Тем временем мальчики, увидев, что посадник не один, остановились у дверей и отвесили рыцарю низкий поклон, дотронувшись правой рукой до пола. Иоганн кивнул им в ответ. Тут боярич, что был повыше ростом и одет побогаче, смело обратился к посаднику:
- Отец, мы тут с Онфимкой поспорили. Он говорит, что черные фигурки в шахматах крашеные, а я говорю - нет. Вот, посмотри, я у черного коня отбил ухо - так оно насквозь черное. Разве краской можно кость насквозь покрасить? - И он разжал кулачок, в котором действительно был черный конь с отбитым ухом и само ухо.
- Да как же ты смел, Михалка, ухо отбить? - возмущенно загремел посадник. - Ведь эти шахматы сделаны из драгоценной слоновой кости! Иоганн привез их из самой далекой Индии. Им цены нет. Этот конек, - продолжил он, забирая фигурку у сына, - дороже живого стоит. А ты ухо отбил. Вот я тебе самому сейчас ухо откручу!

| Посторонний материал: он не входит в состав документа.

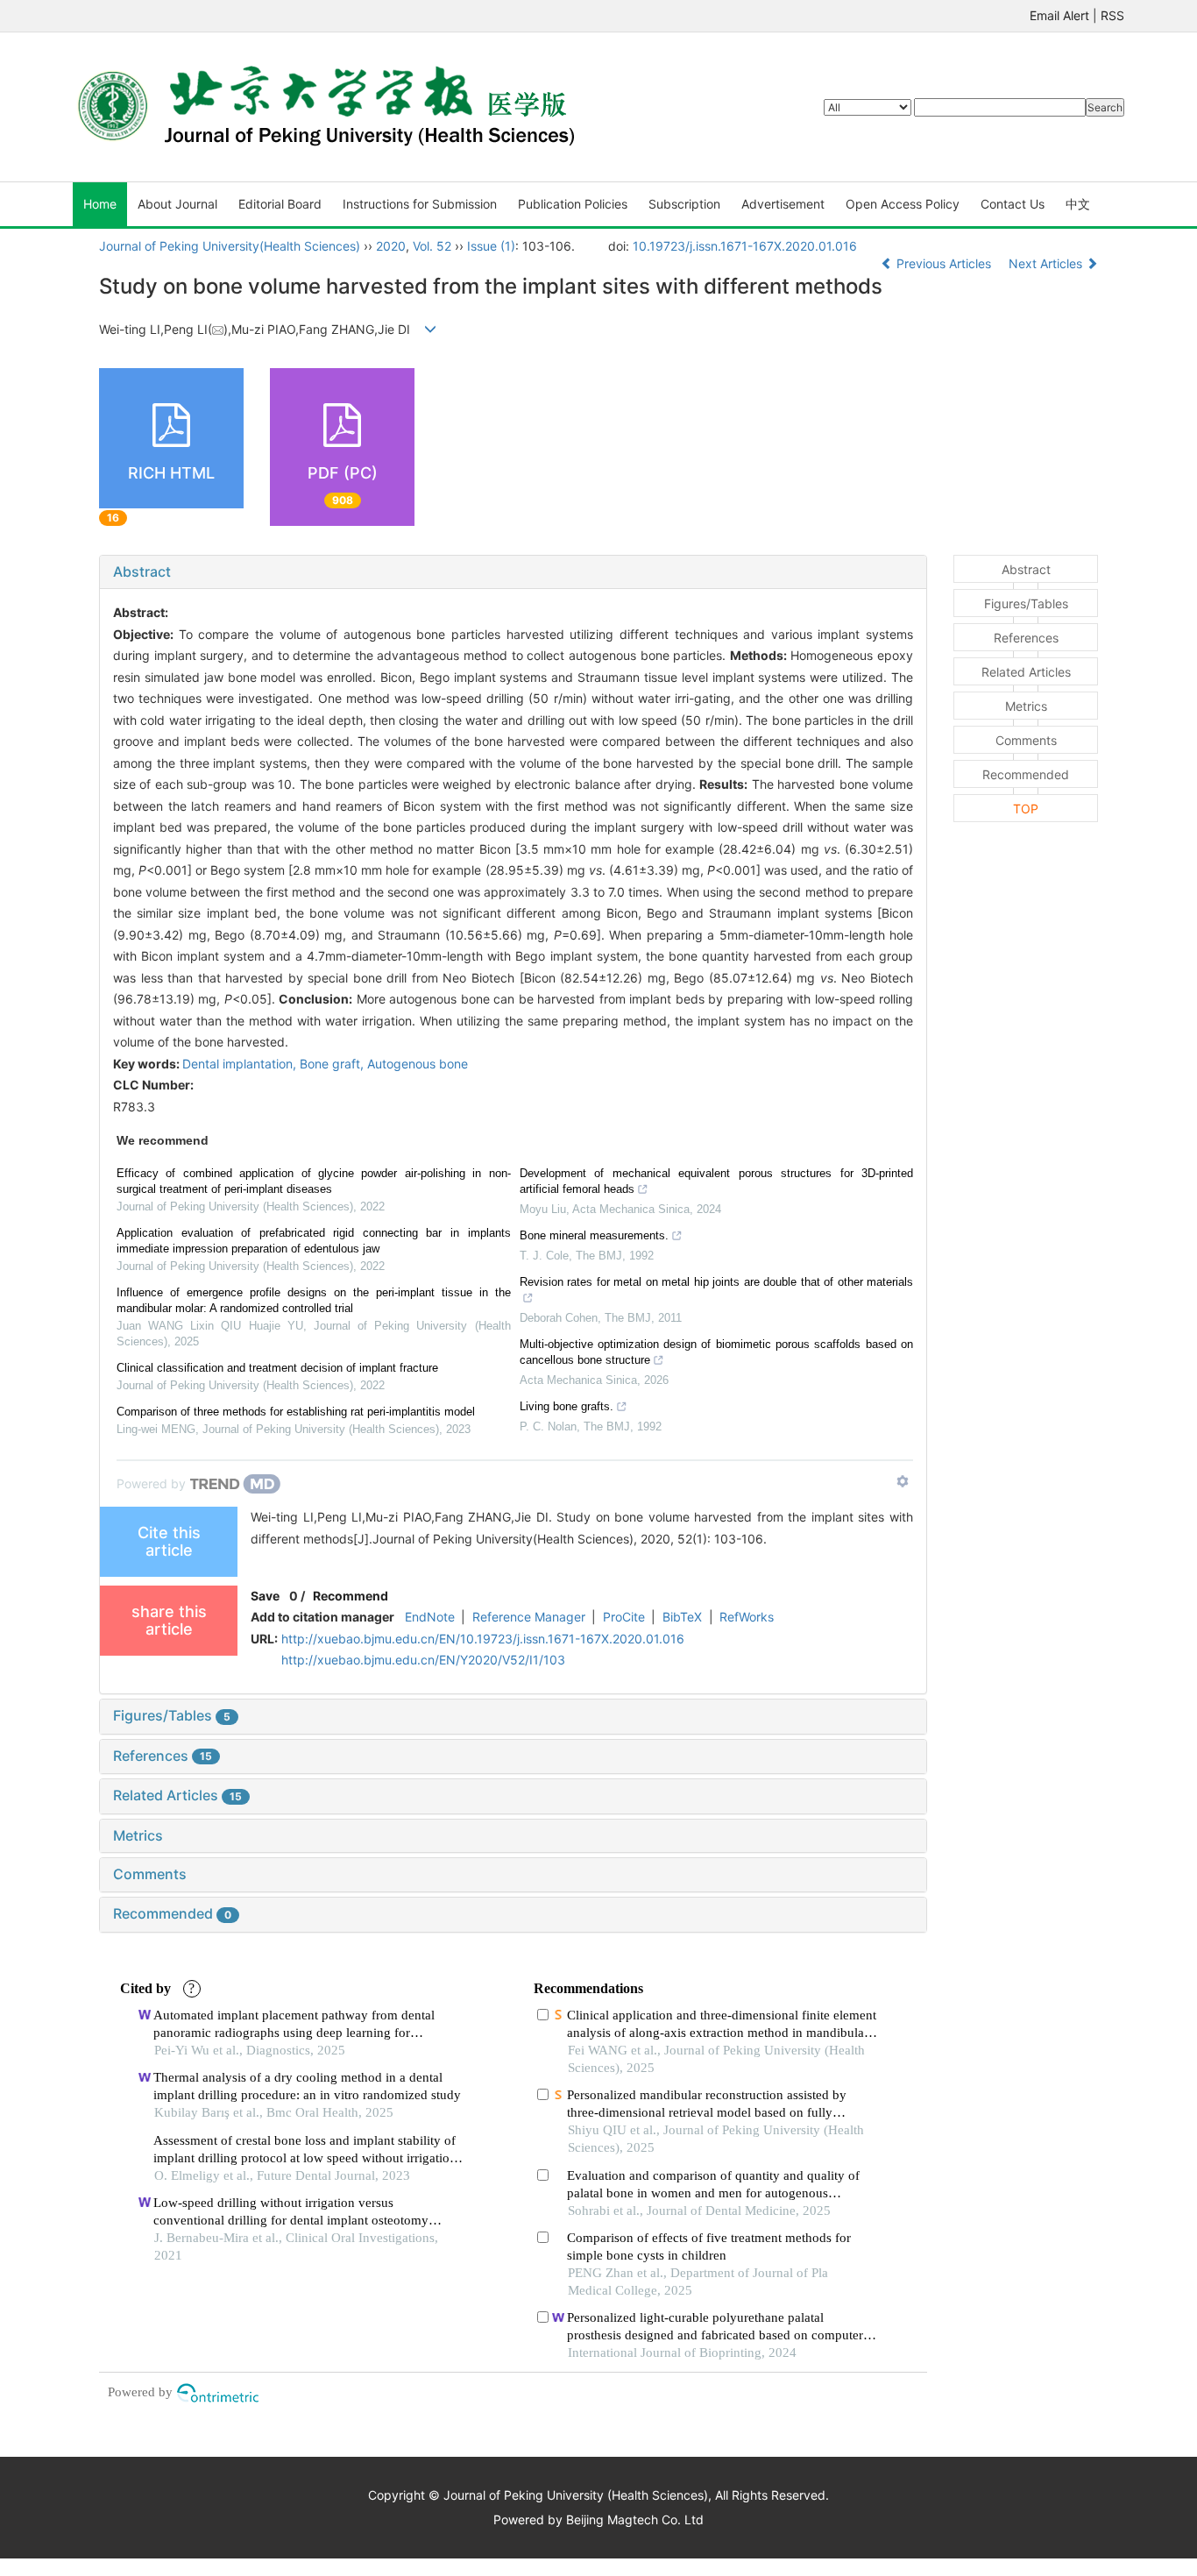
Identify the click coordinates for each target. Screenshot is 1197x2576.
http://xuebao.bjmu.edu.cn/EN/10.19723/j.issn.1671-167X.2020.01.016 (482, 1638)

При этих словах Марфа в страхе перекрестилась.
- Не горячись, Штефан, - вмешался рыцарь, - сын твой острый ум и страсть к исследованию показывает. За это надо не ругать, а хвалить. Ты прав, Михель, фигуры из черной кости некрашеные. Если кость, даже слоновая, долго пролежит в пустыне под палящим солнцем, обдуваемая горячим песком и ветром, то она становится насквозь черной. А ухо мы так приделаем, что и заметно не будет.
Рыцарь взял коня и ухо, достал из кожаного мешочка, висевшего на поясе, маленький стеклянный флакон с притертой пробкой, капнул из него чем-то тягучим, как смола, и приставил коню ухо.